The relevant thematic guide is available in print or as an e-book for travellers to peruse beforehand. They are based on the MWNF Exhibition Trail format where instead of moving the works of art, it is the visitor who moves around to discover monuments, archaeological sites and artefacts at museums within their natural environment. Researched and written by local scholars, Islamic history is told from the local perspective, an ethos upheld by the MWNF Travel platform.

All MWNF tour guides are qualified to at least degree level in the subject of the tour and are expert in the local history of the area. Unusually, MWNF publishes the names of its local partner travel agents, taking a small commission from all tours sold. This income is reinvested to manage and sustain the world’s largest online Museum (, which in itself is an extraordinary free resource for academics, students and the intelligent reader alike.

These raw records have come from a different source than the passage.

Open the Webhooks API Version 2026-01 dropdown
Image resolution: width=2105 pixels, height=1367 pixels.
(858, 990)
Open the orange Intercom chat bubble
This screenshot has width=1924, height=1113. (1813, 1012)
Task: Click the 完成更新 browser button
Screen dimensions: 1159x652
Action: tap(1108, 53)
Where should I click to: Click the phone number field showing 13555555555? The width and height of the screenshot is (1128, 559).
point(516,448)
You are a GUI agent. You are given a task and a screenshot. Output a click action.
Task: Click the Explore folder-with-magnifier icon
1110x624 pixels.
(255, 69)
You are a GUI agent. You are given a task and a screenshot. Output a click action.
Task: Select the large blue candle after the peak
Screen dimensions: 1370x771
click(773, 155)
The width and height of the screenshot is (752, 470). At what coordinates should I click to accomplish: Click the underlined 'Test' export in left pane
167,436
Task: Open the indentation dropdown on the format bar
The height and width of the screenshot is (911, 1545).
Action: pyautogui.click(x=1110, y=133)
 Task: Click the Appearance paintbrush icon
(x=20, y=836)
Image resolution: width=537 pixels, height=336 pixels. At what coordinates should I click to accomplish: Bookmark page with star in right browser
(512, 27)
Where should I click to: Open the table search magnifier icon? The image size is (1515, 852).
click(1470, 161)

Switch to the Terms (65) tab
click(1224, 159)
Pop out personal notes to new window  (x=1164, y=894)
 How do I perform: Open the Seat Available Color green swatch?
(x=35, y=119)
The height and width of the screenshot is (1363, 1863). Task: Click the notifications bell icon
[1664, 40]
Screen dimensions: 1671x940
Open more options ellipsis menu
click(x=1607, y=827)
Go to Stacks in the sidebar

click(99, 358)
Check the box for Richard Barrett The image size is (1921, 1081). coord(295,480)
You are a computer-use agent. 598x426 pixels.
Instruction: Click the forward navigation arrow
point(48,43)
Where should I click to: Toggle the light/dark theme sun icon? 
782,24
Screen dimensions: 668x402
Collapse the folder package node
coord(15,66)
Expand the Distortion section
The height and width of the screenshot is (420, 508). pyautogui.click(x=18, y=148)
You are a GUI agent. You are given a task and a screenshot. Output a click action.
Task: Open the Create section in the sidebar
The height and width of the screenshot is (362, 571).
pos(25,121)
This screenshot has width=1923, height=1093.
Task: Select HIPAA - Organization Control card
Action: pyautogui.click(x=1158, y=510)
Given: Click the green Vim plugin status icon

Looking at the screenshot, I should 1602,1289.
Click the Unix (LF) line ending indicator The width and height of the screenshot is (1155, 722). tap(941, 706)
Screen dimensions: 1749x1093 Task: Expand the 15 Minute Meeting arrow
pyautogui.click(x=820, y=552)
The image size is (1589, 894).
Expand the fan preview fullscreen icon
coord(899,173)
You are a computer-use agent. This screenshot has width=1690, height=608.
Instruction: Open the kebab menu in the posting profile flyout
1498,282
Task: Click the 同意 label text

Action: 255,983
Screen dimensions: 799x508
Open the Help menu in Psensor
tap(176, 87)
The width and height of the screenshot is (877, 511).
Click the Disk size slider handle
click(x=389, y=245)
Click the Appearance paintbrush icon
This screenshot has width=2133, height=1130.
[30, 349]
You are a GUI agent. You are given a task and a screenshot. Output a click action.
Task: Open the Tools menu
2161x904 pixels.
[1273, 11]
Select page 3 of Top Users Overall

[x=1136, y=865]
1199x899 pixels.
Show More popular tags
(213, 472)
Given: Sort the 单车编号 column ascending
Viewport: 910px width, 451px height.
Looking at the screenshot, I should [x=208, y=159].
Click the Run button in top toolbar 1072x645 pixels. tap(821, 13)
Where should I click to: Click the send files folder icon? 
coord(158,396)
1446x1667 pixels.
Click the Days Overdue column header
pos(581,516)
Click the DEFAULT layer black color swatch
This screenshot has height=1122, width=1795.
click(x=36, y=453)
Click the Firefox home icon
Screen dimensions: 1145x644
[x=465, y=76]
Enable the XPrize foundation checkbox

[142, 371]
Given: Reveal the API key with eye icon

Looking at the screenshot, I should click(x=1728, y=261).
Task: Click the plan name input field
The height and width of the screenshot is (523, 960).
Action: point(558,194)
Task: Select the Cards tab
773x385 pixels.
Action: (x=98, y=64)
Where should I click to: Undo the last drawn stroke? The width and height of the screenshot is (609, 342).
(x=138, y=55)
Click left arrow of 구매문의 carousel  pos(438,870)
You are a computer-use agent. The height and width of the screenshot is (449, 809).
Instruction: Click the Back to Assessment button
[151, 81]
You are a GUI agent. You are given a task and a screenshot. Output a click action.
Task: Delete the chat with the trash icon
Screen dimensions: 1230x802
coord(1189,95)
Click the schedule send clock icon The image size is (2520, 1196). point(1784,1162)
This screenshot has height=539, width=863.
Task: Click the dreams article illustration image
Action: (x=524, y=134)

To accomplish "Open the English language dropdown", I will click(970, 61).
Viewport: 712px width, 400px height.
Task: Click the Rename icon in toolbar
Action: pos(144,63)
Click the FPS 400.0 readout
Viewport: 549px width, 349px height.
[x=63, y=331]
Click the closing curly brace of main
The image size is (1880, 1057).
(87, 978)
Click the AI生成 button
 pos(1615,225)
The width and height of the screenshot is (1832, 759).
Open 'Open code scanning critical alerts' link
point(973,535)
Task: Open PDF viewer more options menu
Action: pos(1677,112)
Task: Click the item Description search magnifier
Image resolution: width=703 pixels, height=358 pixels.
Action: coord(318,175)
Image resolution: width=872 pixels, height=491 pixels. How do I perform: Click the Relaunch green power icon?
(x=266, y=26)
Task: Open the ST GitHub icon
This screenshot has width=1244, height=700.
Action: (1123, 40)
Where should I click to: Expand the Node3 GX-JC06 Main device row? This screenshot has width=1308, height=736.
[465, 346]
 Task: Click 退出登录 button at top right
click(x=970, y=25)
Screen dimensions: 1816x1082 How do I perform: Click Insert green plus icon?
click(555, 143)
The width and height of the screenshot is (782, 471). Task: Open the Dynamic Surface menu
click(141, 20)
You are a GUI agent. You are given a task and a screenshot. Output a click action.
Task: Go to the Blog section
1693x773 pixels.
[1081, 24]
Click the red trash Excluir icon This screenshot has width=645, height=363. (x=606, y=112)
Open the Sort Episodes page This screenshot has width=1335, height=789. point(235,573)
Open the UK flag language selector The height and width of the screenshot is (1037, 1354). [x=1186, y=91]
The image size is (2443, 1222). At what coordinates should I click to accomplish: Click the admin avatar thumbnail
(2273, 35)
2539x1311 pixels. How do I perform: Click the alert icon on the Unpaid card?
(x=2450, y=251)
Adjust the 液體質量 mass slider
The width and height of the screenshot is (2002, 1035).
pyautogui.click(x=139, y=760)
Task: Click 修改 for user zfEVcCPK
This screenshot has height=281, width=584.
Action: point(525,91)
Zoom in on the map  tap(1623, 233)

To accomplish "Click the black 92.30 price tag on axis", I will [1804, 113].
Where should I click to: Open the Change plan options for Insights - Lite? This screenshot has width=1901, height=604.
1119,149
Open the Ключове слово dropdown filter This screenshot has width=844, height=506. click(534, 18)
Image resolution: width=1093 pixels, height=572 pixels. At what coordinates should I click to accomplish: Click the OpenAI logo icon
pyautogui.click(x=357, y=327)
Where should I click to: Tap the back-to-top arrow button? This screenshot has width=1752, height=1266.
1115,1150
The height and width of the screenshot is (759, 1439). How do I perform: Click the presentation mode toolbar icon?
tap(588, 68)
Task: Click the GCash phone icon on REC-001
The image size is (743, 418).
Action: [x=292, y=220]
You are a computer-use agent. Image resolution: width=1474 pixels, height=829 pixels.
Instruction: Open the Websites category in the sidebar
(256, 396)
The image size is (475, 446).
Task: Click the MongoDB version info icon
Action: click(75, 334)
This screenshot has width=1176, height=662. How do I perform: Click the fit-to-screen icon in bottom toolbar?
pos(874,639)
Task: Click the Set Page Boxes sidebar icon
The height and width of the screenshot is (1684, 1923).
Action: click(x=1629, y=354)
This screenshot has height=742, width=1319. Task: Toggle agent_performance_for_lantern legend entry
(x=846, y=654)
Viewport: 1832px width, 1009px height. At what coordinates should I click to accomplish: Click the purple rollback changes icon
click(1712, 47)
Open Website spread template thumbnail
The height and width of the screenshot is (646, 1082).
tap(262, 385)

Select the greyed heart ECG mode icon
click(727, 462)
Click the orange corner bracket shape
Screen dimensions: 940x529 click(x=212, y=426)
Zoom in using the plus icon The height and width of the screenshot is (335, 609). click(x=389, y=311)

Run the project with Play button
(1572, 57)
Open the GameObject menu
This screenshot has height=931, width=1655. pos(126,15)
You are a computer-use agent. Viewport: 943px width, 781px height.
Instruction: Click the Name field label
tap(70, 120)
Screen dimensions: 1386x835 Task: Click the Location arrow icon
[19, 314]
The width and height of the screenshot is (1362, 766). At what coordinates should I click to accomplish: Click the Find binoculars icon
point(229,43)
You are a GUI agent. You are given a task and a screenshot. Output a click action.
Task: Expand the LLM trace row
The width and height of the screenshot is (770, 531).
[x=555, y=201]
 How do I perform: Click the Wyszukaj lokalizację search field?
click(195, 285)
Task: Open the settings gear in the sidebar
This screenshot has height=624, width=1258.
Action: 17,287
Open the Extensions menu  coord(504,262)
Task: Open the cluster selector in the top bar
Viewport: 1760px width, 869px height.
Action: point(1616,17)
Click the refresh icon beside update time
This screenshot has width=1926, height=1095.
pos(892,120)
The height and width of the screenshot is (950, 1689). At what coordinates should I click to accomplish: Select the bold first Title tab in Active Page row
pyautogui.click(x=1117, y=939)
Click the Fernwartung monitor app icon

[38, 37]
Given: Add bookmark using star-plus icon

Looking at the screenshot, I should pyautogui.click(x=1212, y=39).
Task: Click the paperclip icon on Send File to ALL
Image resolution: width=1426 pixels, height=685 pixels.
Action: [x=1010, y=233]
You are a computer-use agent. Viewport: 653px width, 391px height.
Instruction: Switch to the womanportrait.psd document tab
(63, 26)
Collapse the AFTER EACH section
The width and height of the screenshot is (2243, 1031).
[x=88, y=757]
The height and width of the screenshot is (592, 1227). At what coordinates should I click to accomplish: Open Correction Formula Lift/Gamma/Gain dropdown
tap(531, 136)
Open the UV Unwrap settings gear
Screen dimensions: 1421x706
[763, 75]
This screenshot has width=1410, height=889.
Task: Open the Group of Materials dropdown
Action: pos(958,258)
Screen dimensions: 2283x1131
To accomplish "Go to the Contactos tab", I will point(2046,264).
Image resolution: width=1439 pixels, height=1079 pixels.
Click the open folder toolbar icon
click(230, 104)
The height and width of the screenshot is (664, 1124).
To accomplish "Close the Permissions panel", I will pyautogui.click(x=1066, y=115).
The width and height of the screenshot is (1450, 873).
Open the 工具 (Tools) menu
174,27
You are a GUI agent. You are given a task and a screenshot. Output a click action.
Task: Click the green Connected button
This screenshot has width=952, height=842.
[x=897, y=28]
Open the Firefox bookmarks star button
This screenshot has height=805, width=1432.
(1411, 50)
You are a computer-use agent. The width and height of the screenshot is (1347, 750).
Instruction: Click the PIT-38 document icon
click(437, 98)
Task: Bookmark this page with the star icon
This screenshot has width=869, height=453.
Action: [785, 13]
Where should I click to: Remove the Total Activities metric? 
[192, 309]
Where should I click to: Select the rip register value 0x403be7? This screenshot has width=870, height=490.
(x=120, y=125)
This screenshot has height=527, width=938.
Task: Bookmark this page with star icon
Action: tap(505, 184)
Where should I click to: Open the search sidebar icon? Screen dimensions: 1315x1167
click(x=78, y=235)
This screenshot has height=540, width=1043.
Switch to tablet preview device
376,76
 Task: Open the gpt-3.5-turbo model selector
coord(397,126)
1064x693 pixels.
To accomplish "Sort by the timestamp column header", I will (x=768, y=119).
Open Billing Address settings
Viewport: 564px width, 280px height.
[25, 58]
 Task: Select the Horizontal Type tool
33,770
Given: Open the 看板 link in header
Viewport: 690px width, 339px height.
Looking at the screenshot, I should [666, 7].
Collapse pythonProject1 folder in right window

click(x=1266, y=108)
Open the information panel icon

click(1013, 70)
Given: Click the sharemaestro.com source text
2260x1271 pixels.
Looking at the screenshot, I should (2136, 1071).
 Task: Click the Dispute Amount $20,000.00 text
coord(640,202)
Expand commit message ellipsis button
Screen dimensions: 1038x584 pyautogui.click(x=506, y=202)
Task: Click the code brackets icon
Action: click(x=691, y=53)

MWNF demonstrates a dedication to inclusive, responsible travel in other ways too. It has devised and overseen various conservation initiatives in the countries concerned, and augmented and supplied signage to provide information about various monuments and sites. In doing this, it has given back visibility and significance to many of them and successfully secured funding and attracted publicity to support further conservation projects.

Importantly, therefore, MWNF has been successful in invigorating a forgotten or at least a depleted cultural pride in some areas. MWNF promotes local heritage: monuments and archaeological sites, museums and their collections, juxtaposing the very well known among them with the less prominent. By presenting cultural heritage in this way, MWNF allows unique insight into the subject of Islamic Art.

MWNF will inspire you whichever doorway you choose to enter it from: whether it’s through reading one of the thematic guides, via the Virtual Museum or in person on a MWNF Travel tour.